If it were so simple, why hasn’t this already been dealt with?

Multimodal VQA models also have had a hard time generalizing counting. Counting is not as simple as changing the tokenizer.

smougel · 2024-10-24T13:39:15 1729777155

There is a paper about : https://arxiv.org/pdf/2405.18719

kelseyfrog · 2024-10-23T19:14:24 1729710864

I'm saying the oulipo rule is simple, not the task given current tokenization methods

danielmarkbruce · 2024-10-23T23:56:16 1729727776

Should the number 23 be tokenized as one token or two tokens?

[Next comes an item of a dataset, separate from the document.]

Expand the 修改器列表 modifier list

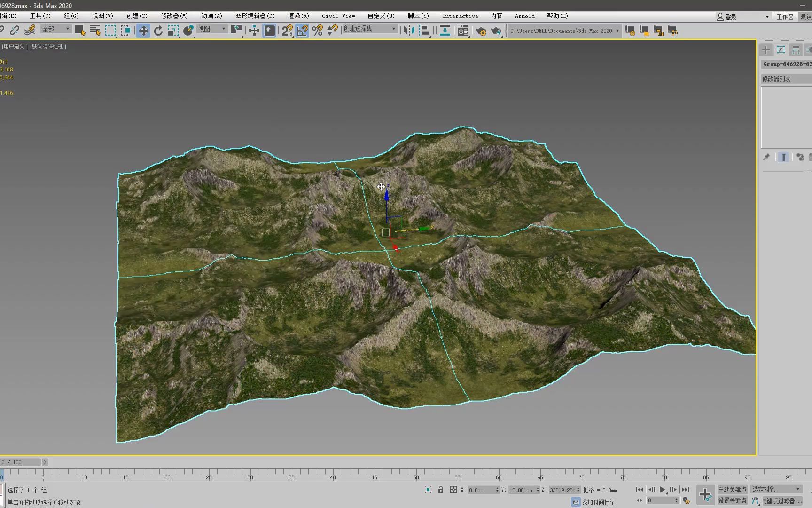[786, 79]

doctorpangloss · 2024-10-24T03:37:24 1729741044

It doesn’t matter. The challenge with counting doesn’t have to do with tokenization. Why this got into the zeitgeist, I don’t know.

imtringued · 2024-10-24T07:25:04 1729754704

No LLM struggles with two digit arithmetic. 100 digit addition is possible with the use of state of the art position encodings. Counting is not bottlenecked by arithmetic at all.

When you ask an LLM to count the number of "r" in the word Strawberry, the LLM will output a random number. If you ask it to separate the letters into S t r a w b e r r y, then each letter is tokenized independently and the attention mechanism is capable of performing the task.

What you are doing is essentially denying that the problem exists.

ithkuil · 2024-10-24T12:42:37 1729773757

Gpt4-o correctly answered

"How many letters "r" are in the word Frurirpoprar"

And it didn't use a program execution (at least it didn't show the icon and the answer was very fast so it's unlikely it generated an executed a program to count)

danielmarkbruce · 2024-10-24T16:43:52 1729788232

I wouldn't consider that a thing that's going to work generally. That word may tokenize to one per char and have seen relevant data, or it may be relatively close to some other word and it's seen data which gives the answer.

Der_Einzige · 2024-10-26T08:23:33 1729931013

Why would you confidently say such a lie like this? It's exactly the opposite. It's mostly due to toeknization. Show NeurIPS papers which give evidence of the opposite because I can square up with NeurIPS papers to substantiate that it is tokenization that causes these issues.

danielmarkbruce · 2024-10-24T13:29:58 1729776598

Tokenization absolutely screws with math and counting.

thaumasiotes · 2024-10-24T01:02:24 1729731744

Two. That's the reality.

You interpret the token sequence by constructing a parse tree, but that doesn't require you to forget that the tokens exist.

danielmarkbruce · 2024-10-24T02:00:21 1729735221

If you use standard BPE, you likely won't tokenize every number by it's digits, depending on the data set used to create the tokenizer.

The point is, you have a choice. You can do the tokenization however you like. The reason 23 is interesting is that there is a case to be made that a model will more likely understand 23 is related to Jordan if it's one token, and if it's two tokens it's more difficult. The opposite is true for math problems.

The reality is whatever we want to make it. It's likely that current schemes are... sub optimal. In practice it would be great if every token was geometrically well spaced after embedding, and preserve semantic information, among other things. The "other things" have taken precedent thus far.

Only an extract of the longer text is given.